Bref, les politiques de « prévention situationnelle », si elles ont pris leur essor dès les années 2000, s’étendent de plus en plus à d’autres populations. Mais surtout, elles bénéficient d’une sorte de banalisation, accentuée par le fait que ces aménagements sont généralement invisibles pour les populations qui ne sont pas concernées. Si le sujet était régulièrement repris par les médias à l’arrivée de l’hiver dans les années 2000, il semblerait qu’on s’habitue progressivement à ces aménagements ; mais c’est là ce qui les rend dangereux.

On peut trouver tout un tas d’autres exemples d’aménagements et de mobiliers urbains qui compartimentent et rendent hostile l’espace social, parce qu’ils en empêchent les usages alternatifs préconisés par certains groupes sociaux : revêtements anti-stickers appliqués aux poteaux et poubelles publiques, obstacles anti-skaters

Ce qui est vraiment important, ce n’est pas tant la diversité de ces aménagements que ce qu’ils ont en commun : ils transforment la rue, la ville, qui sont l’essence même de l’espace public, afin de la rendre inadéquats pour les populations jugées elles-mêmes inadéquates.
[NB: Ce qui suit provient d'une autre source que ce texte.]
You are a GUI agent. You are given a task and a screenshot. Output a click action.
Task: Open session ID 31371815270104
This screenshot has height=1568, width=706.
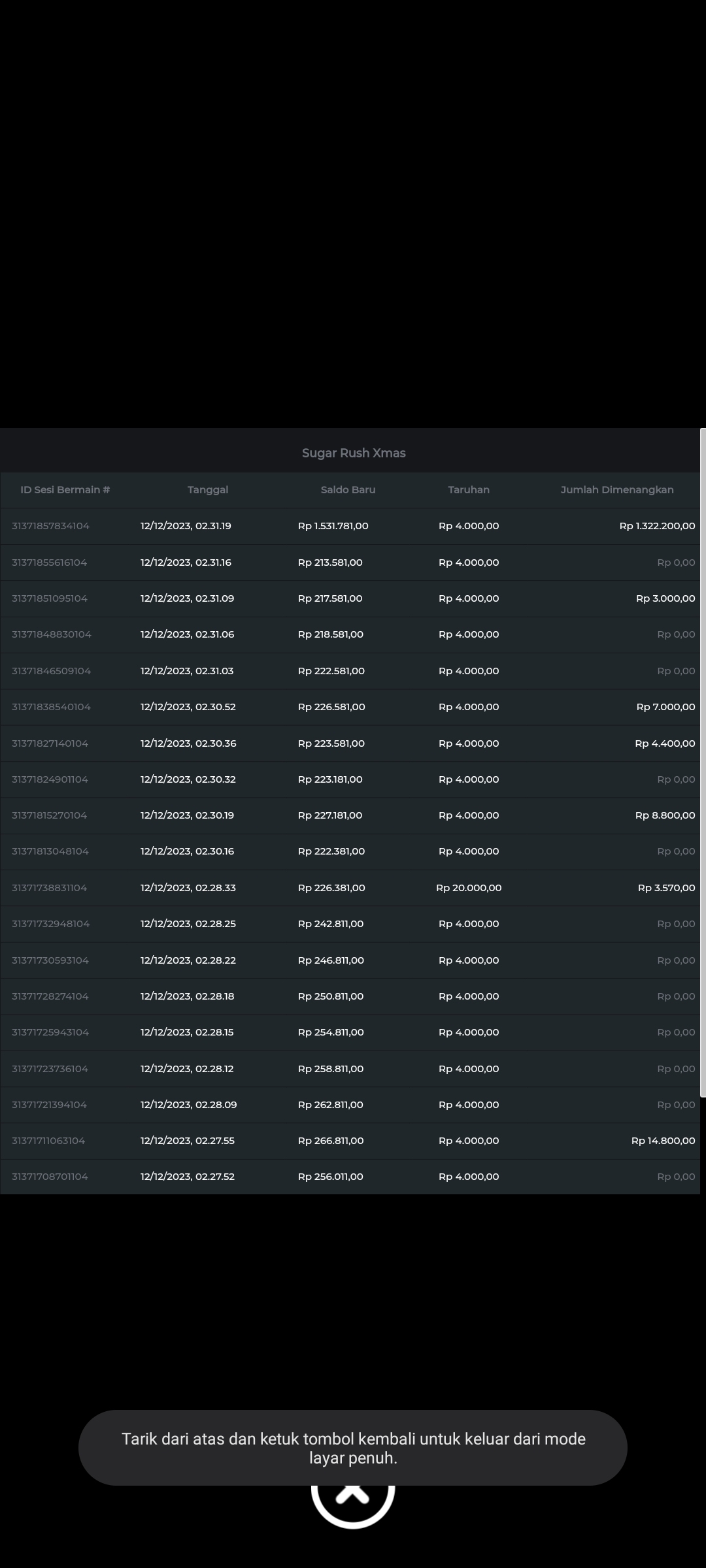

Mais en procédant ainsi, en choisissant qui peut utiliser l’espace public et comment il peut le faire, c’est la publicité qu’on détruit, et avec elle des notions plus importantes encore comme la liberté, le vivre-ensemble et la tolérance.

Certes, les partisans de telles installations souligneront que ce sont les populations qu’ils tentent de repousser qui abusent de leur liberté, qui ne respectent pas le vivre-ensemble. Mais sans chercher à faire l’apologie de comportements anti-sociaux, il semble nécessaire de rappeler que ces détournements de l’espace public, quand ils ne sont pas contraints, expriment simplement des choix, des modes de vie et des préférences.

Si l’on considère la question ainsi, on comprend que les décisions prises par la majorité, dès lors qu’elle segmentent l’espace social et repoussent la figure de l’Autre, sont au moins aussi anti-sociales que les comportements contre lesquelles elles prétendent lutter.

Le vivre-ensemble ne signifie pas qu’il faut tourner le dos aux populations avec lesquelles on ne veut pas vivre. Il exige d’accepter de vivre avec elles, et de les aider à vivre avec le reste de la société. La prévention des incivilités par le biais de l’aménagement urbain doit donc se faire en tenant compte des dangers de la ségrégation pour des populations déjà en marge.

Le prix à payer sera peut-être de devoir assister au spectacle grotesque des flirts adolescents, mais l’enjeu ici est la revitalisation d’un espace public qui le serait vraiment.